Data entries:
──────

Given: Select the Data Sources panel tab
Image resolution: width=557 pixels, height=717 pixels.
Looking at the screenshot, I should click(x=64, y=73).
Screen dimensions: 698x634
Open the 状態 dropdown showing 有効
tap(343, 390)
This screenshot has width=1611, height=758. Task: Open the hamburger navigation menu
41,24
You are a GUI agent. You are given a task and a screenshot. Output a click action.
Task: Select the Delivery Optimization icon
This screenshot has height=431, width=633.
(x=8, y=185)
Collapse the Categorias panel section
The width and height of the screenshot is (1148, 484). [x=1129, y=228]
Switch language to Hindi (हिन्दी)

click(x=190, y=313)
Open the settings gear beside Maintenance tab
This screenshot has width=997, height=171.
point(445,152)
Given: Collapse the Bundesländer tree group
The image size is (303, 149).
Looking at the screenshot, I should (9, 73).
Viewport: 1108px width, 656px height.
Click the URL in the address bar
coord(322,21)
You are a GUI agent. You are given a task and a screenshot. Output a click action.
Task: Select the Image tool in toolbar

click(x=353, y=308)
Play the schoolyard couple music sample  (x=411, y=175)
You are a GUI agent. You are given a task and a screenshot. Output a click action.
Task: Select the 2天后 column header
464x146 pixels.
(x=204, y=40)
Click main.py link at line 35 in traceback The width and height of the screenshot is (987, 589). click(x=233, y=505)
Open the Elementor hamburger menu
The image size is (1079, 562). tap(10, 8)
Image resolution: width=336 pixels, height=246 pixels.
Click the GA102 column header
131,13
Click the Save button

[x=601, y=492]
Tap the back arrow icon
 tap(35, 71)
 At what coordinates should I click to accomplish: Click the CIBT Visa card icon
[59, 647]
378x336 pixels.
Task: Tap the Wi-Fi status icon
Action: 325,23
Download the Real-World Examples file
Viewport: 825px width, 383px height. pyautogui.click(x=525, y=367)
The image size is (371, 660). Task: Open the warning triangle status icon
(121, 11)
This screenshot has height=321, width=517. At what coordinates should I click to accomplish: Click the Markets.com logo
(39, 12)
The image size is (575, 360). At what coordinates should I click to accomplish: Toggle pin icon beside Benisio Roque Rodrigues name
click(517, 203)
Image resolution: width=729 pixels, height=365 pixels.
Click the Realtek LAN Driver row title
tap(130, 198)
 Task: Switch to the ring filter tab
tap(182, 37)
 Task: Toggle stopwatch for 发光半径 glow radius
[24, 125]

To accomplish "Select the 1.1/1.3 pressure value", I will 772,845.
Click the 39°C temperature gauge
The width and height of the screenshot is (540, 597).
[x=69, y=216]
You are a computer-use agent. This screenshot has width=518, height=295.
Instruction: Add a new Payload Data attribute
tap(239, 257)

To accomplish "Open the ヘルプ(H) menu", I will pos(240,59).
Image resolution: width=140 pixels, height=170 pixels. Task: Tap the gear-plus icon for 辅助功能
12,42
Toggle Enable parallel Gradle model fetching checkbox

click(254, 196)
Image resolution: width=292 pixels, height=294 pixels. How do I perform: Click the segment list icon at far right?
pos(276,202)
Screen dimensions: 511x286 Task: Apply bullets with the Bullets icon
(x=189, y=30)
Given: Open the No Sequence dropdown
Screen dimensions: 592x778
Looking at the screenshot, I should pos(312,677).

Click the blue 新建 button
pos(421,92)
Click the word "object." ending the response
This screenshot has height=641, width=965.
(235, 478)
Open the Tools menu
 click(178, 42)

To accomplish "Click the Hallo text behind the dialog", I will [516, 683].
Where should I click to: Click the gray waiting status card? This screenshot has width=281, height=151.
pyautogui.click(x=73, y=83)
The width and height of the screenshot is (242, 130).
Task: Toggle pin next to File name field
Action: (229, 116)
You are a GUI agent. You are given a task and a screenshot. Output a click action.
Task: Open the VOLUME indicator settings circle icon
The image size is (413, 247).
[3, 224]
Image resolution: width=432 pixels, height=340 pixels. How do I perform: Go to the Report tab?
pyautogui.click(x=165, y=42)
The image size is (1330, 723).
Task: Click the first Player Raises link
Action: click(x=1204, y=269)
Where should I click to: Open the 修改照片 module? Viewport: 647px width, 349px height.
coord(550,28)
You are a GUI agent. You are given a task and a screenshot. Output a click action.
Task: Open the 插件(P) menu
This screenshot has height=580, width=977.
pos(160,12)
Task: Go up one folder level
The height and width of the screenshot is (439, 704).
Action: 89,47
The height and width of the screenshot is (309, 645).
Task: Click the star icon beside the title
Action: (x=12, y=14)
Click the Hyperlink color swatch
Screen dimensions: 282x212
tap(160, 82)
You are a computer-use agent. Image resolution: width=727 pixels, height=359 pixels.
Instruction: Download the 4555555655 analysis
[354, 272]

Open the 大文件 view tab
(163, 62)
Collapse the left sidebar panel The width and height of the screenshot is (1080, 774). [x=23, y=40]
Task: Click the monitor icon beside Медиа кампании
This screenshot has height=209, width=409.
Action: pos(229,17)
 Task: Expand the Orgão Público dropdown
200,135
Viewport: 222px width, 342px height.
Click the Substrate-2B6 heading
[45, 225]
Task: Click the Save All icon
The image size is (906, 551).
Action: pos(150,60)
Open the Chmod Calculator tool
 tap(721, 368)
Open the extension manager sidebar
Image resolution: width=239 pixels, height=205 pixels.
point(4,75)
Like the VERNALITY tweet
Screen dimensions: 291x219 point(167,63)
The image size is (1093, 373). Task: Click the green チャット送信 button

──────

### [WHAT YOU HAVE TO DO]
Of all the entries above, how many lines contain "will"? Give the number alone.

### [SOLVED EXERCISE]
3